Por otra parte, la disbiosis parece fomentar las afectaciones crónicas, como la obesidad, la diabetes tipo 2, el cáncer colo-rectal, la enfermedad inflamatoria intestinal, el síndrome metabólico y diversas alergias (Noce et al., 2019).
Por ejemplo, hoy se afirma que la obesidad podría deberse a bajas proporciones de Bacteroides, Prevotella, Lactobacillus y Bifidobacterium y que existe correlación entre la diabetes tipo 2 y una baja proporción de Roseburia. De aquí que diversos grupos trabajen en el estudio de los denominados transplantes fecales para tratar de corregir la disbiosis; a este respecto, la materia fecal de individuos sanos se suspende en solución fisiológica estéril para extraer a la mayor parte de los microorganismos de la microbiota intestinal y la suspensión microbiana resultante es administrada al enfermo con la ayuda del colonoscopio. Hasta el momento, el mencionado transplante sólo se aplica como terapia de las enfermedades ocasionadas por Clostridium difficile (Bermúdez-Humarán et al., 2019; Weingarden & Vaughn, 2017).

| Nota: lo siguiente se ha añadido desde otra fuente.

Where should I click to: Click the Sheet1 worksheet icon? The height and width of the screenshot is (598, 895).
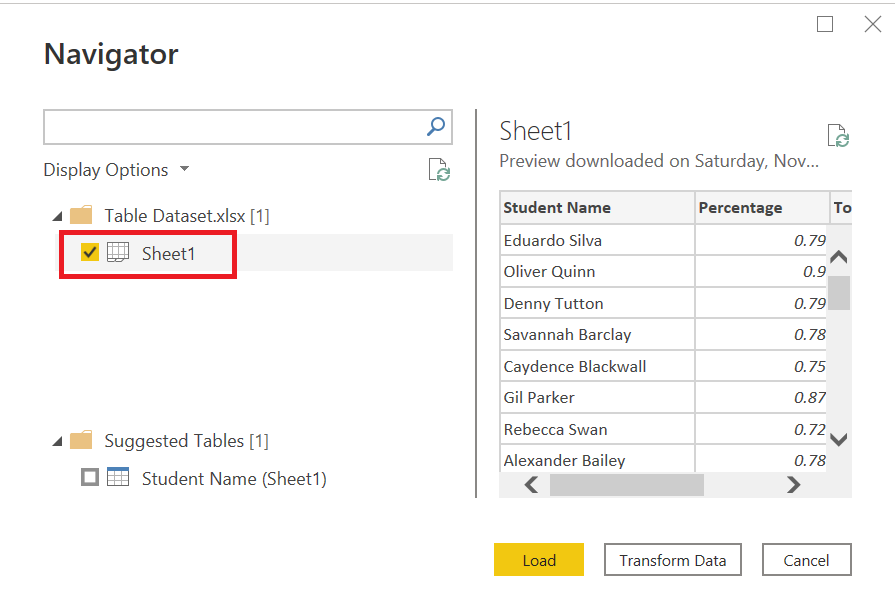coord(118,253)

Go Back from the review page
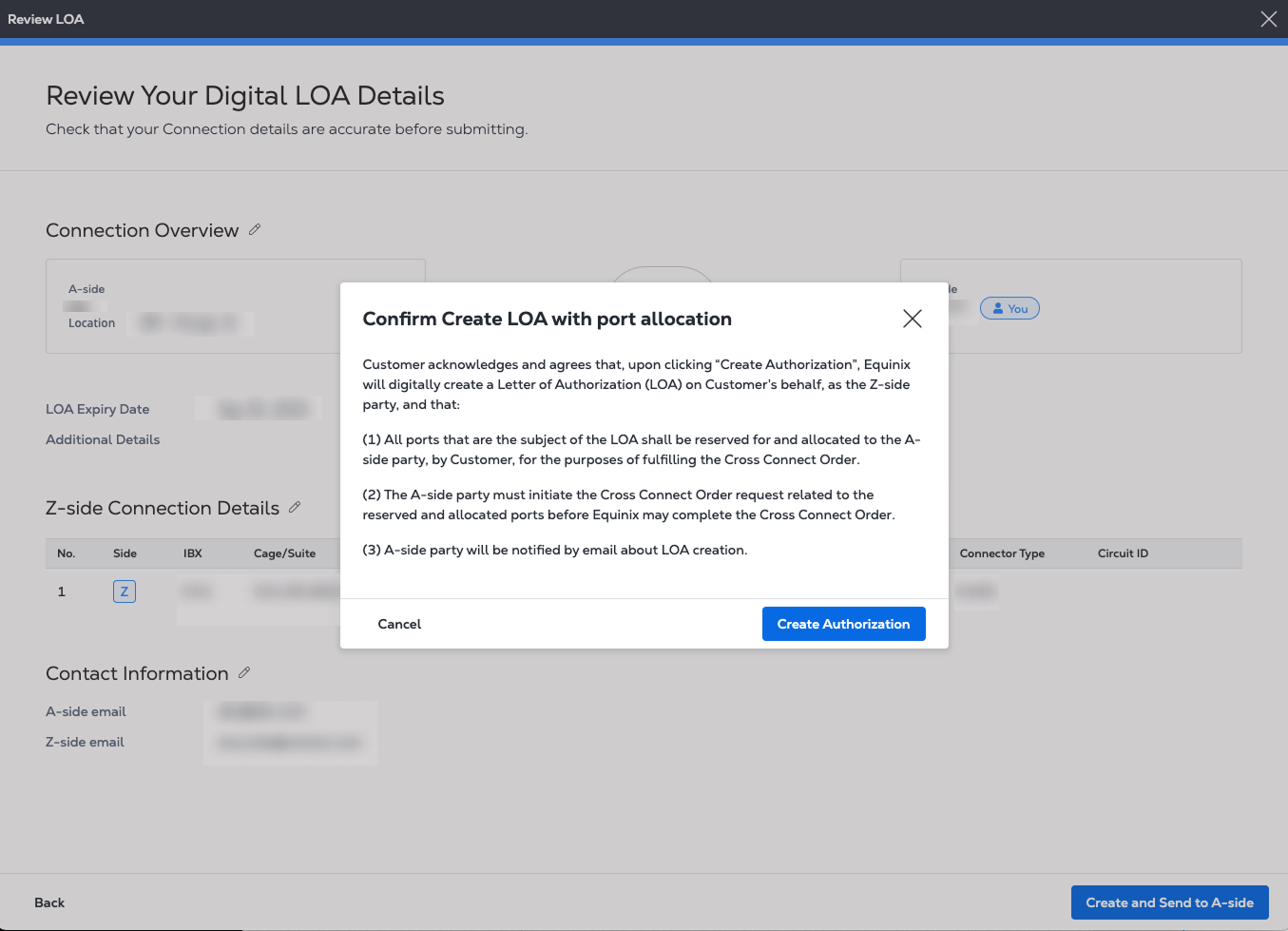coord(49,902)
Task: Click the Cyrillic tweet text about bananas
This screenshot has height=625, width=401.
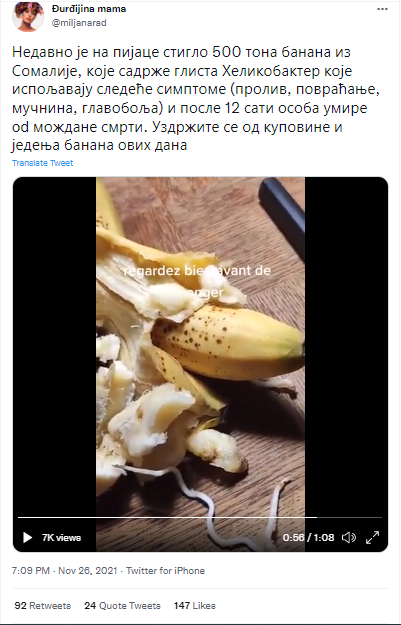Action: click(195, 98)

Se espera que el presente trabajo represente un instrumento confiable para profesores(as) y estudiantes que aborden temas relacionados con la microbiota habitual y sus determinantes roles en el óptimo funcionamiento del organismo humano. Asimismo, podrá apoyar en la comprensión de diversas enfermedades crónicas asociadas a la disbiosis e incrementará la atención sobre la producción de probióticos en la industria alimentaria.